# Recorded data
┌──
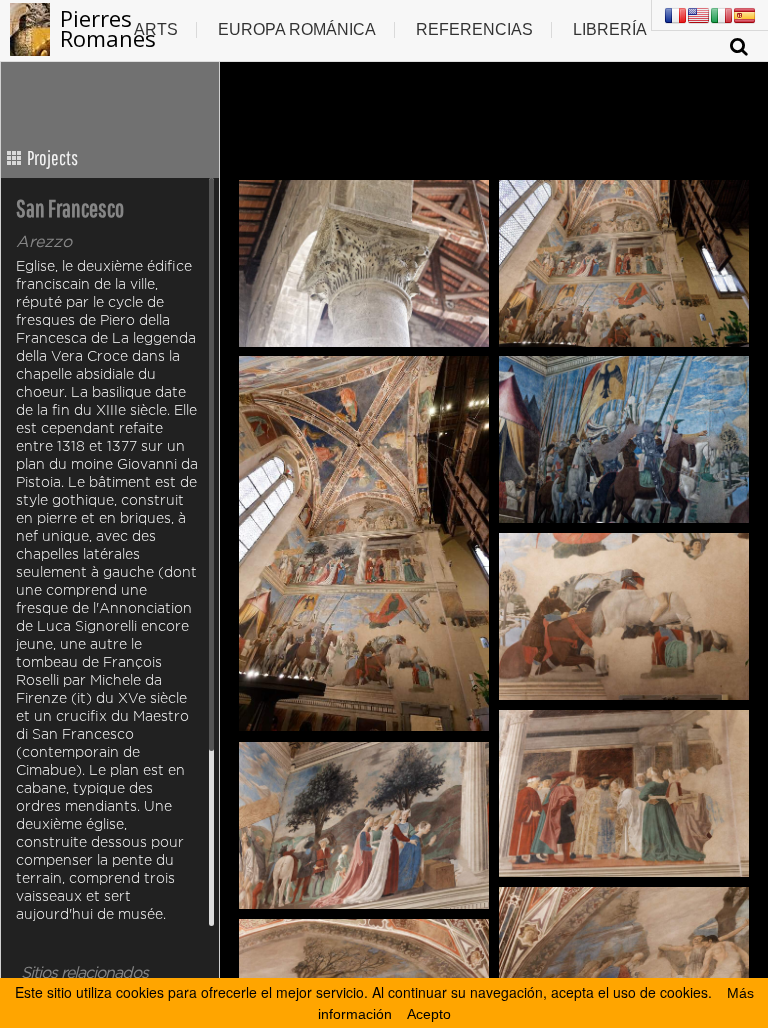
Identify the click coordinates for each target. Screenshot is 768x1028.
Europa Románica (297, 29)
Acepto (429, 1014)
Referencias (474, 29)
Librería (610, 29)
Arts (156, 29)
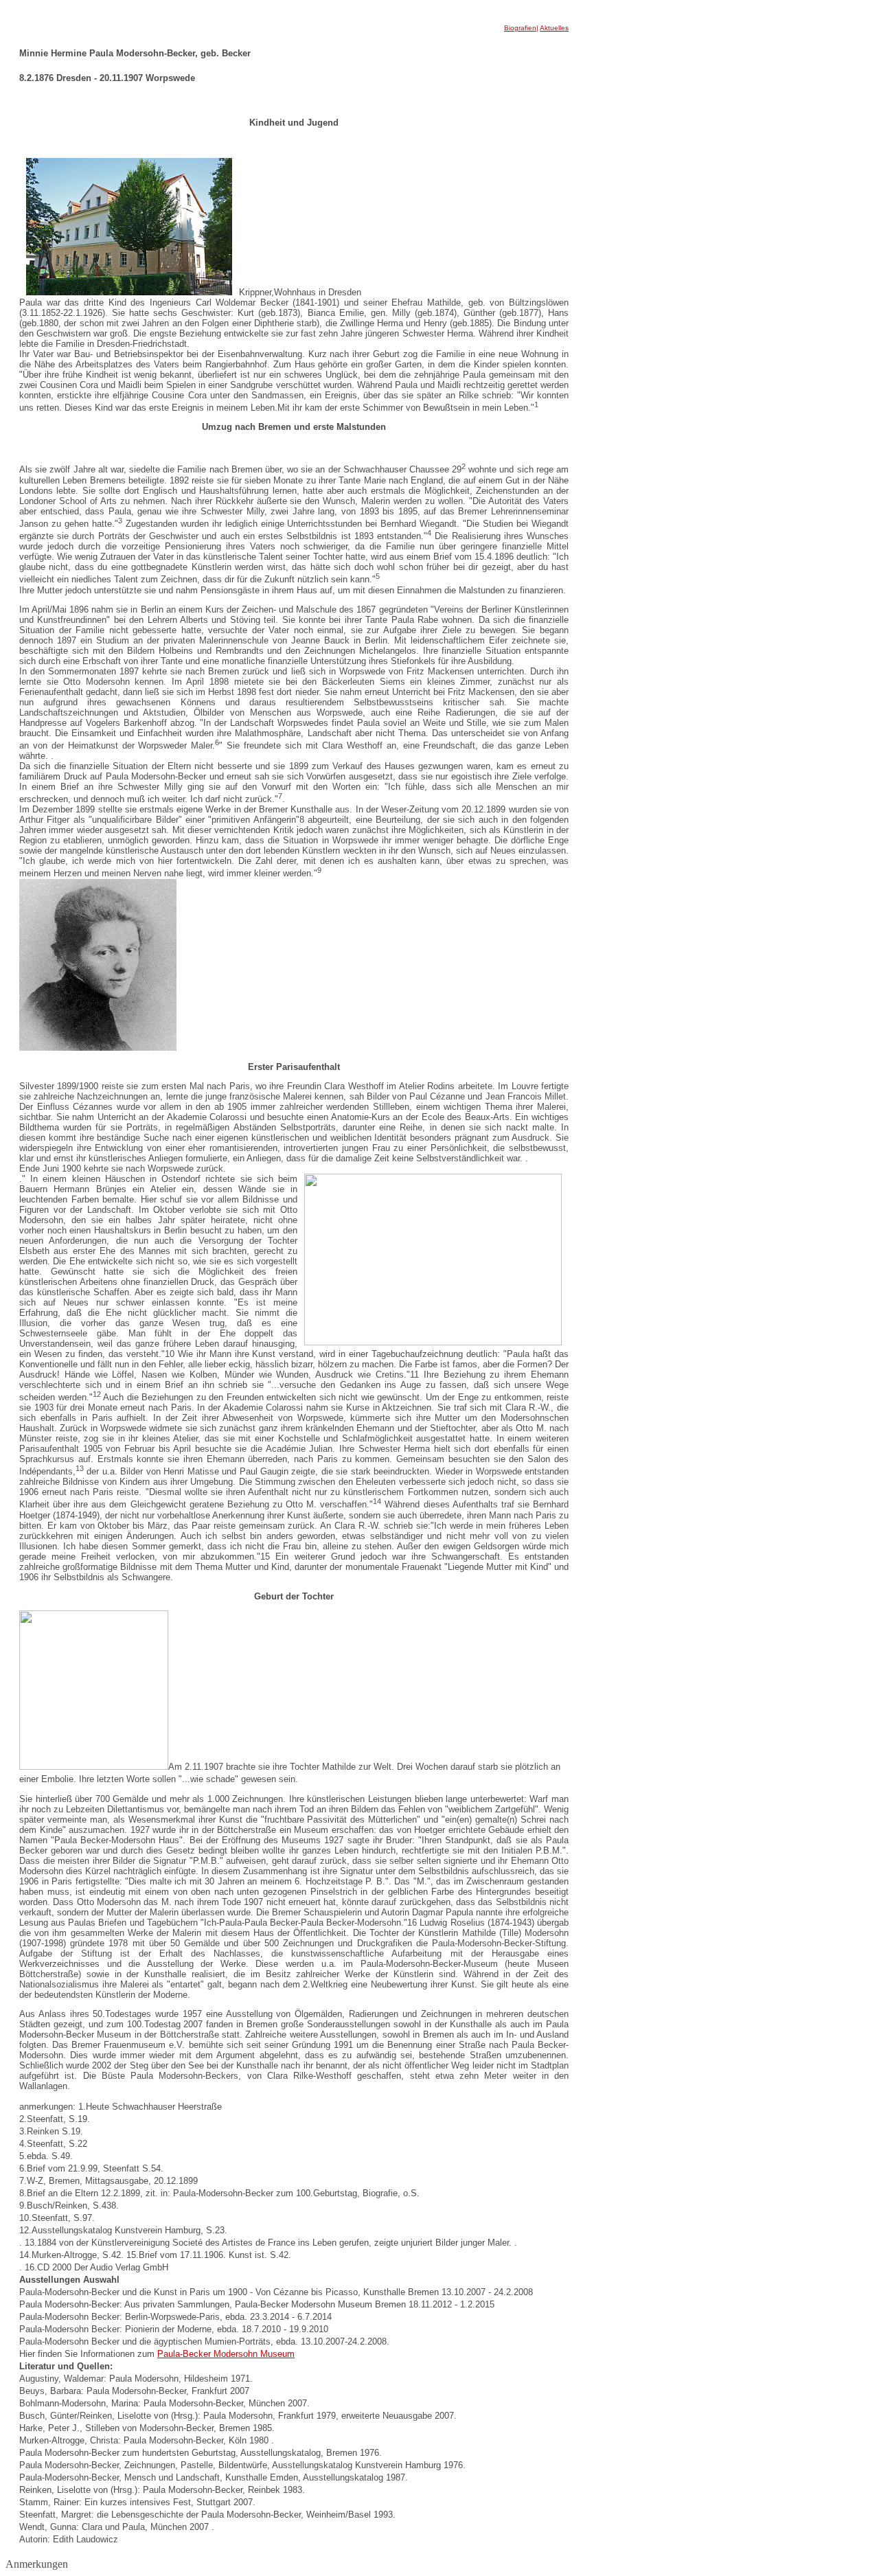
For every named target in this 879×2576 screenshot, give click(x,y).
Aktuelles (554, 28)
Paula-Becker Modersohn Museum (226, 2354)
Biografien (520, 28)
└──
# Work task
Repeat the material above verbatim, with no pictures in the output.

# Answer to the exercise
Identify the click coordinates for each target. Screenshot is 768x1028.
Europa Románica (297, 29)
Acepto (429, 1014)
Referencias (474, 29)
Librería (610, 29)
Arts (156, 29)
For every named target in this 879×2576 screenshot, give click(x,y).
Aktuelles (554, 28)
Paula-Becker Modersohn Museum (226, 2354)
Biografien (520, 28)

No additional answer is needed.